- _Data for processing_:

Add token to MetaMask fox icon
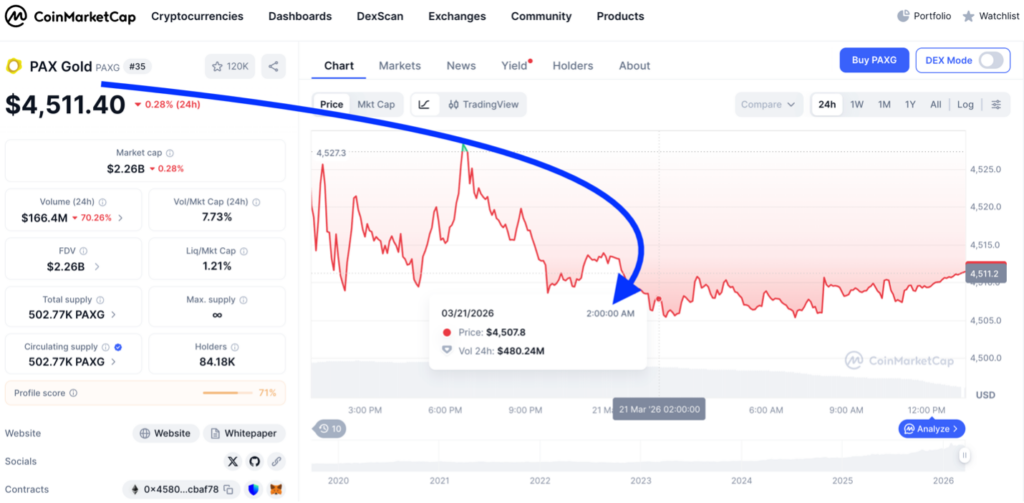click(277, 489)
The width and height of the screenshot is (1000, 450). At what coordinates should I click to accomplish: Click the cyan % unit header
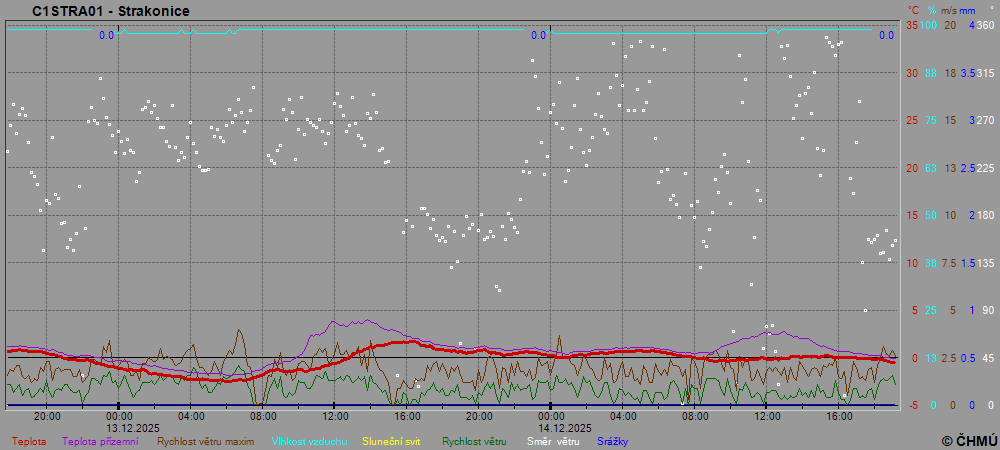click(x=931, y=10)
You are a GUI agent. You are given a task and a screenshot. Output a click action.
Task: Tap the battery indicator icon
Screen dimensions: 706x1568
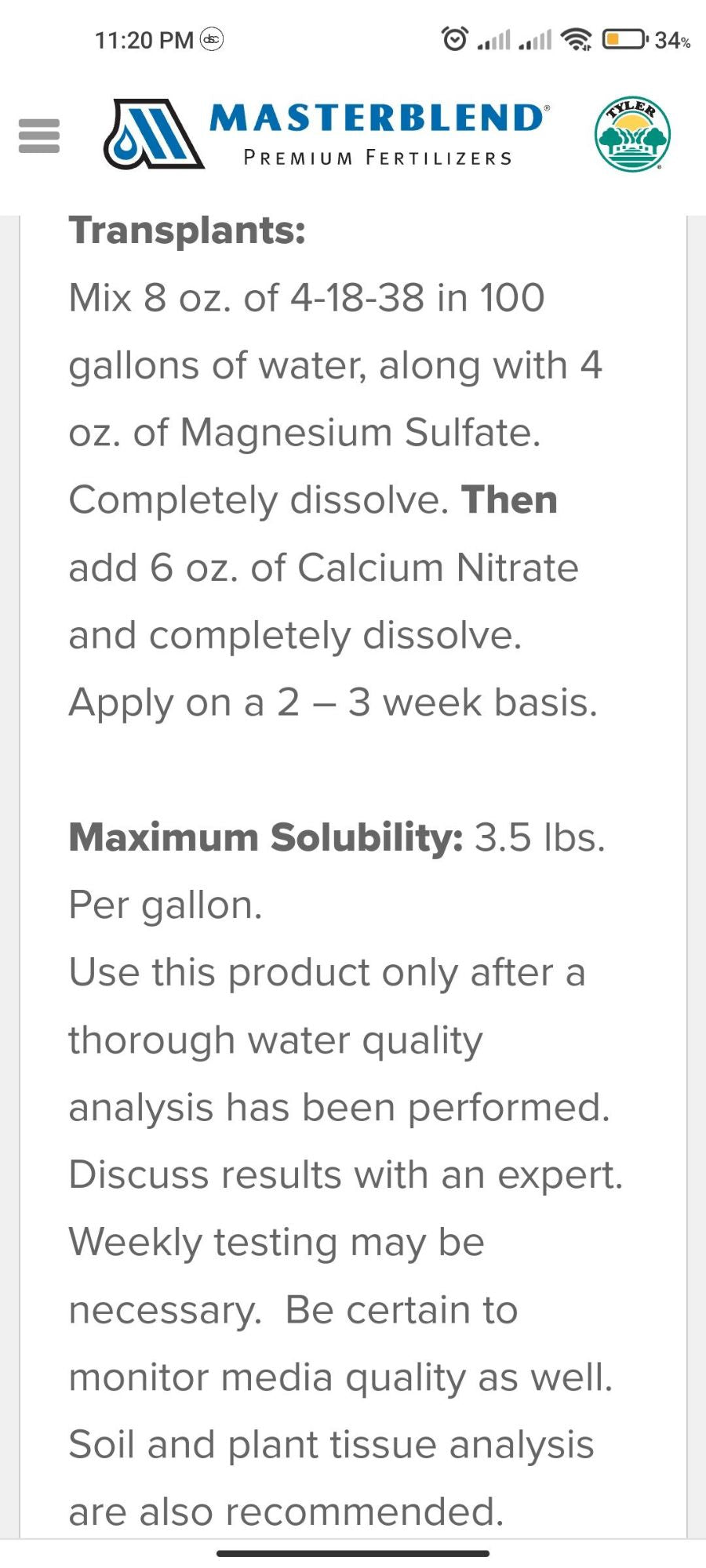(x=624, y=38)
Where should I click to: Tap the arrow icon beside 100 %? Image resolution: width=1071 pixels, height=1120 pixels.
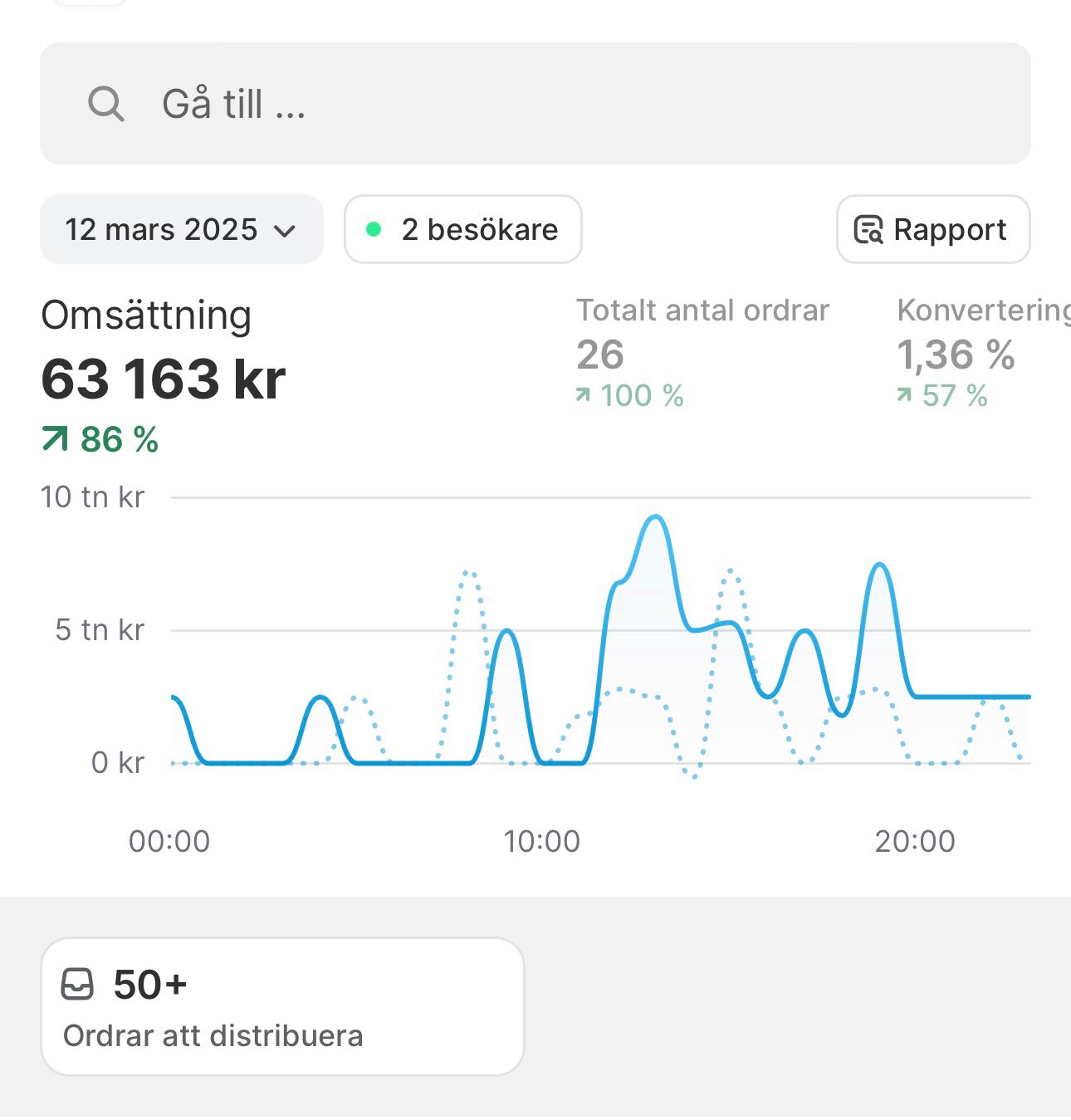(x=583, y=396)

- _Short task_: Express the text of all the items above as a JSON list of strings, one string per line, with blank lines and the pictures left out.

- _Response_:
[
  "Add token to MetaMask fox icon",
  "click(277, 489)",
  "The width and height of the screenshot is (1000, 450). At what coordinates should I click to accomplish: Click the cyan % unit header",
  "click(x=931, y=10)",
  "You are a GUI agent. You are given a task and a screenshot. Output a click action.",
  "Task: Tap the battery indicator icon",
  "Screen dimensions: 706x1568",
  "(x=624, y=38)",
  "Where should I click to: Tap the arrow icon beside 100 %? Image resolution: width=1071 pixels, height=1120 pixels.",
  "(x=583, y=396)"
]